Nelly juga mengatakan bahwa para tentara yang menjaga kamp Guantanamo, sengaja melakukan penghinaan khusus setiap tiba waktu salat.
"Ketika waktu salat tiba, para tentara sengaja berkumpul, membuat keributan, menghina dan menertawakan para tahanan. Beberapa diantara penjaga bernyanyi-nyanyi sambil menirukan panggilan salat, sementara penjaga yang lain menyiramkan air ke tahanan yang sedang salat," ungkap Nelly.
"Apakah mereka bersalah atau tidak, siapa pun Anda, apakah kulit hitam, kulit putih, Yahudi atau Muslim, tidak ada alasan untuk melakukan tindakan seperti apa yang saya dan rekan-rekan saya lakukan. Itu adalah perbuatan yang salah dan benar-benar perbuatan kriminal serta bertentangan dengan segala sesuatu yang menjadi kebanggaan Amerika Serikat," tukas Nelly.
Dengan nada sinis, Nelly yang kini bertugas di Houston membantah pernyataan yang mengatakan bahwa orang-orang yang ditahan di kamp Guantanamo adalah para teroris yang berbahaya. Karena setelah Nelly melihat sendiri para tahanan di kamp tersebut, sama sekali tidak seperti yang ia bayangkan.
Nelly mengatakan, ketika ia akan ditugaskan ke kamp, ia dibilang akan menangani orang-orang yang paling jahat di dunia, orang-orang yang terlibat dalam serangan 11 September. "Dan saya ketika itu siap menghadapi orang yang laing berbahaya itu, para teroris yang telah merencanakan serangan dan membunuh ribuan orang di negara saya," ujar Nelly.
"Tapi, ketika orang-orang yang katanya paling berbahaya itu tiba, mereka tidak seperti yang saya bayangkan. Saya kira, saya akan melihat orang yang sosoknya seperti monster keluar dari bis, ternyata kebanyakan dari mereka bertubuh kecil, kurus, ketakutan dan luka-luka," tutur Nelly.

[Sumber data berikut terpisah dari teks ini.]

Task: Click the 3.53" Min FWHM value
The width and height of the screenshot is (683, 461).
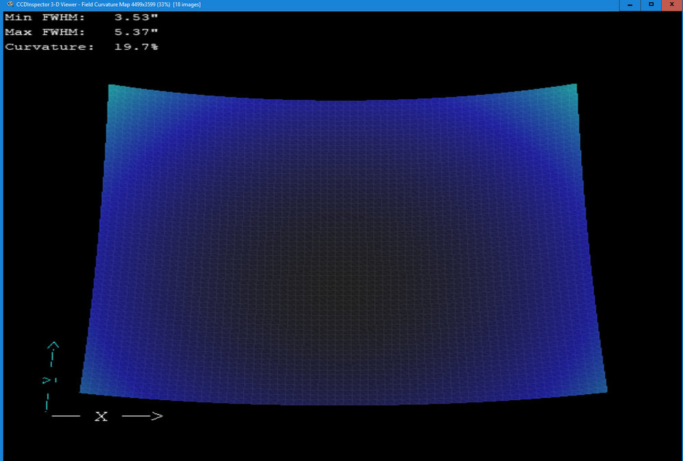Action: click(135, 17)
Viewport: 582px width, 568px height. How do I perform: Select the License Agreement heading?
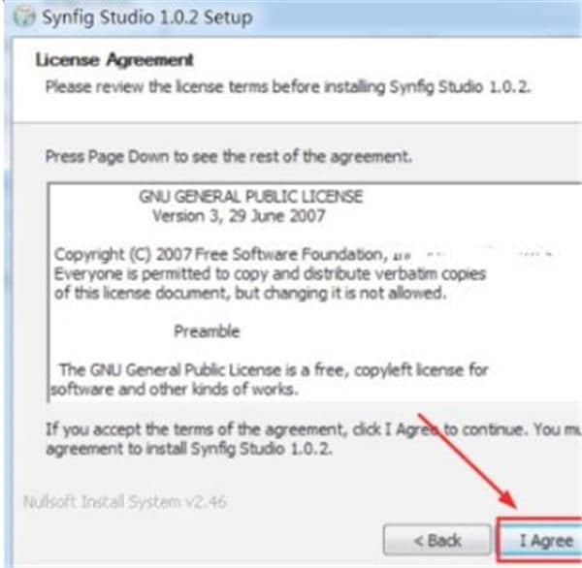[x=114, y=60]
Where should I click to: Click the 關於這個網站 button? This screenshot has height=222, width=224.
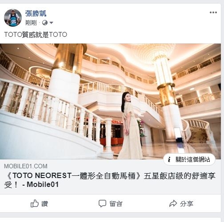click(x=189, y=159)
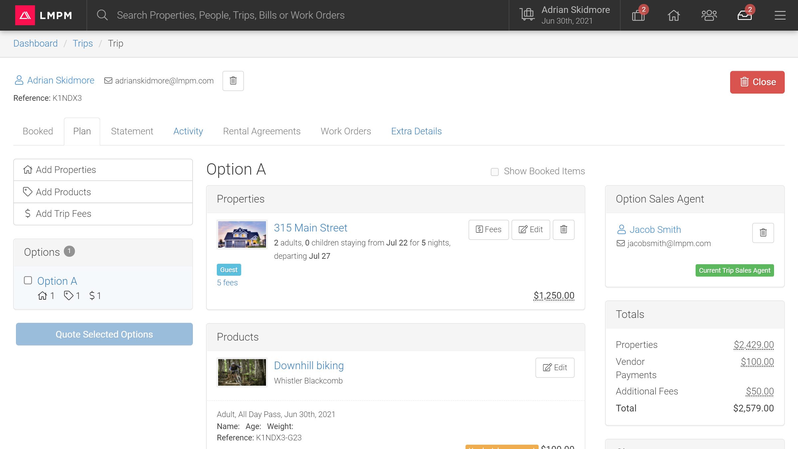Switch to the Statement tab
This screenshot has width=798, height=449.
[132, 131]
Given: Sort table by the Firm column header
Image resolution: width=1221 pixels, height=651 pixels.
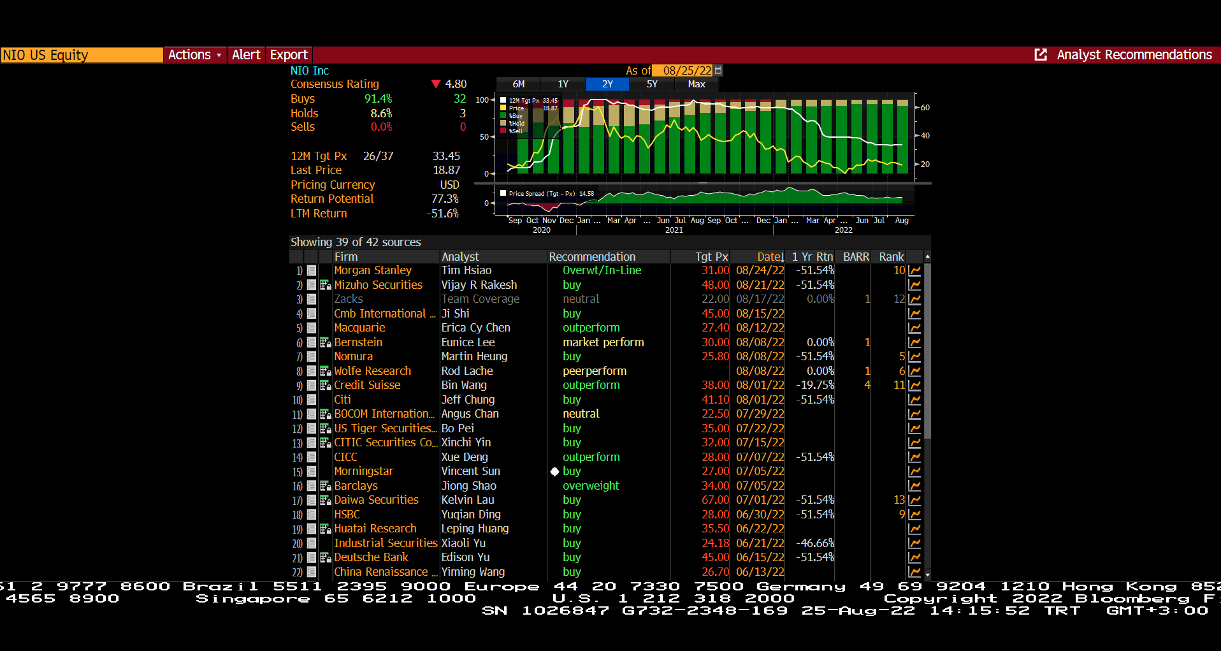Looking at the screenshot, I should [346, 257].
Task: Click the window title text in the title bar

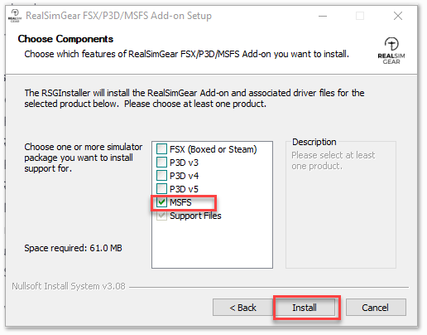Action: pos(118,16)
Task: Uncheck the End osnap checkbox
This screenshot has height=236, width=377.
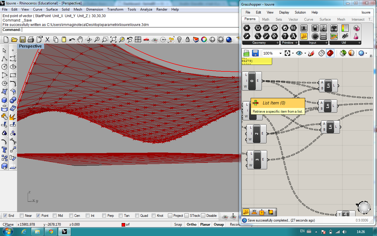Action: point(5,216)
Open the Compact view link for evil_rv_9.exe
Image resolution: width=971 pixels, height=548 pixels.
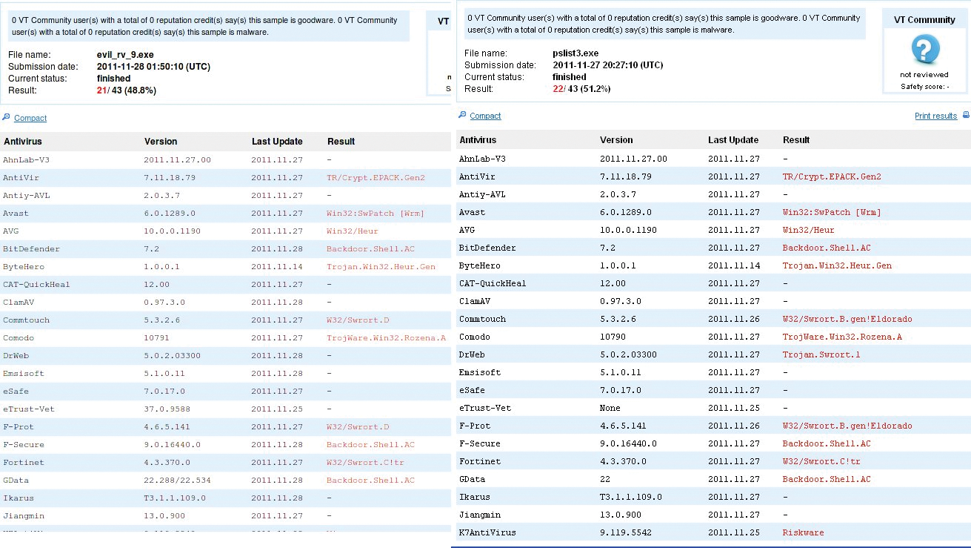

Di kamp Guantanamo, Nelly sering berbincang dengan David Hicks, seorang mualaf warga negara Australia yang ditangkap di Afghanistan. "Hicks tidak seperti pembunuh berdarah dingin seperti yang banyak orang katakan pada saya. Dia seorang laki-laki biasa seperti saya. Suka ngobrol, bercanda, pokoknya seperti kebanyakan orang pada umumnya," kisah Nelly.
Selain Hicks, Nelly juga akrab dengan Ruhal Ahmad, seorang warga negara Inggris yang menghuni kamp Guantanamo. "Saya biasa mendengarkan musik bersamanya. Ruhal Ahmad juga seperti anak-anak muda pada umumnya," sambungnya.
Nelly mengakui seperti masih menanggung beban dan rasa bersalah jika mengingat perbuatannya dan rekan-rekannya pada para tahanan di kamp Guantanamo. Di sisi lain, Nelly mengaku banyak belajar tentang kehidupan seorang Muslim selama ia ditugaskan di kamp tersebut.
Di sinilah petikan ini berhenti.